Yoga, the Secret Treatment for High Blood Pressure
Yoga may seem like a workout only for lithe young gymnasts, but it could be the key to tackling Australia’s rising epidemic of people suffering with high blood pressure.
Almost 5 million Aussies have high blood pressure, with most experts pointing the finger at obesity and poor dietary choices as the main culprits.
Currently, the recommended course of treatment is medication and lifestyle changes, but new research from the European Society of Cardiology says regular yoga sessions can drastically reduce your blood pressure.
In a study performed at Sir Gangaram Hopsital in India, researchers found that doing hatha yoga (a rather gentle, relaxing variety) for an hour day could prevent hypertension.
The reason why? We’re still not sure, but the researchers believe it’s a combination of gentle stretching and mindful breathing that literally wipes stress out of your body.
“The exact mechanism is not clear from our study,” said the study’s lead author, Dr Ashutosh Angrish.
“But it has been postulated that yoga may decrease the sympathetic drive, reset the baroreceptors and cause neurohumoral effects.”
If that’s left you scratching your head, what Dr Angrish is saying is that yoga puts a stop to all of the organs and mechanisms in your body that fire when you’re under stress.

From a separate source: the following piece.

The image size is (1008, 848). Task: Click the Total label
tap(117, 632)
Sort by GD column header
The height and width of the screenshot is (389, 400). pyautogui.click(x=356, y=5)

You may not realise it, but ordinary activities like firing off an angry email or getting mad at being stuck in traffic cause our bodies to become stuck in something of a constant stress loop – and it’s yoga that can help you break out.
“Our research suggests that patients with prehypertension should be advised to practice hatha yoga for one hour daily,” says Dr Angrish.
“It may prevent the development of hypertension and in addition give a sense of well-being.”
To test his theory, Dr Angrish and his team invited 60 patients with high blood pressure into the hospital to give them group yoga classes daily, and measured their systolic blood pressure each time.
The patients were also asked to make the lifestyle changes that every high blood pressure sufferer is prescribed: do some aerobic exercise, clean up your diet and stop smoking.
After a month, the researchers re-measured the participants blood pressure, and found that the addition of yoga to their schedule helped reduce their scores by approximately 4.5 mmHg (millimetre of mercury).
For Dr Angrish, that’s a huge step towards a healthier heart.
“Although the reduction in blood pressure was modest, it could be clinically very meaningful because even a 2 mmHg decrease in diastolic BP has the potential to decrease the risk of coronary heart disease by 6 percent,” explains Angrish.
For many people – not just those with high blood pressure – the thing turning them off group classes isn’t the yoga itself, but the fear of looking silly or the cost of membership.
(And no, it makes no difference at all if you’re a man worried about going to a “woman’s” class.)
Luckily, there’s several ways you can practice yoga at home without spending a cent. There’s several websites where you can look up free classes, or you can even learn off YouTube with your own private instructor.
“The hardest thing about yoga is making it onto the mat!” Dustin Brown, founder of Warrior One Yoga, told Coach last month.
“We all have ‘busy’ schedules, however making yoga and your health and wellbeing a focus and priority is number one.”